Uma das tentações que influenciaram Eva a pecar era “o desejo da carne”. O Diabo usou este contra Cristo, mas falhou. (1Jo 2:16; Gên 3:6; Lu 4:1-4) Os seguidores de Jesus, por permitirem que o espírito de Deus opere livremente na sua vida, e pela benignidade imerecida de Jeová, derrotam a carne pecaminosa. — Gál 5:16, 22-26; Ro 8:1-4.

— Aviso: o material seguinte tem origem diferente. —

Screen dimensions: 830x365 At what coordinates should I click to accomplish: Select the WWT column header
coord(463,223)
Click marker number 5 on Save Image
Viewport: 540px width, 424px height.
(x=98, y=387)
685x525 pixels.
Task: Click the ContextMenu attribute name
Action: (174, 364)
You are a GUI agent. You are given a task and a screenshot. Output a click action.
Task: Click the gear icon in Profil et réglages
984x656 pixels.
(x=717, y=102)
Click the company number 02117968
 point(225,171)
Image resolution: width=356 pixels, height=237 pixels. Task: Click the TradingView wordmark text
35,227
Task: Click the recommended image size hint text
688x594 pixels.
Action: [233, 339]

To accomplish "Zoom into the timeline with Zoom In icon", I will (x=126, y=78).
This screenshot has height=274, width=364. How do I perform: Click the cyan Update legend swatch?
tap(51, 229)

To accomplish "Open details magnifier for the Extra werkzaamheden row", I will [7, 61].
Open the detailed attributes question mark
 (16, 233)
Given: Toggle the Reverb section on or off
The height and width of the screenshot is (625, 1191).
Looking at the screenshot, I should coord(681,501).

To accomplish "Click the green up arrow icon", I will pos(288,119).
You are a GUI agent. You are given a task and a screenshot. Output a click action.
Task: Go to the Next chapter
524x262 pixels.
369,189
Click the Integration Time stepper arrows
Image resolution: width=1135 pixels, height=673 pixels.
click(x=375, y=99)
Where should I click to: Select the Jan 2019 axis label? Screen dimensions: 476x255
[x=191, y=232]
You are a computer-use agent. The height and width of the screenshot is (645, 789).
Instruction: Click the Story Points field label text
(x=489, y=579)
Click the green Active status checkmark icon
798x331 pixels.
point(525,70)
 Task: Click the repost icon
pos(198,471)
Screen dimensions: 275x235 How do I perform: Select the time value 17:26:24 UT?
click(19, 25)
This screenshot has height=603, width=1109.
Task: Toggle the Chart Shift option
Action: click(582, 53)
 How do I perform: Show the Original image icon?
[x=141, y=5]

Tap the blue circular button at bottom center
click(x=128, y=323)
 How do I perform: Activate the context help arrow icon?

Não Há Luta com os Que São de Carne. Não é o raciocínio carnal, mas sim o espírito de Jeová, que revela os propósitos de Deus aos homens de fé e os orienta. (Mt 16:17; 1Co 2:9, 14; Ef 3:5) Assim, os cristãos não travam seu combate cristão ‘segundo a carne’, e não precisam lutar com pessoas de carne e sangue; tampouco usam armas carnais contra alguém. Seu combate é com as “forças espirituais iníquas nos lugares celestiais”. (2Co 10:3, 4; Ef 6:12) Confiam, não no ‘braço de carne’, mas em Jeová, o Espírito. (Je 17:5; 2Co 3:17) Empenham-se, com a ajuda de Deus, a purificar-se de “toda imundície da carne e do espírito”, e Deus os encara e julga, não segundo o que são na carne, como o homem muitas vezes faz, mas segundo o que são em sentido espiritual. — 1Co 4:3-5; 2Co 5:16, 17; 7:1; 1Pe 4:6; veja ALMA; DECLARAR JUSTO; ESPÍRITO.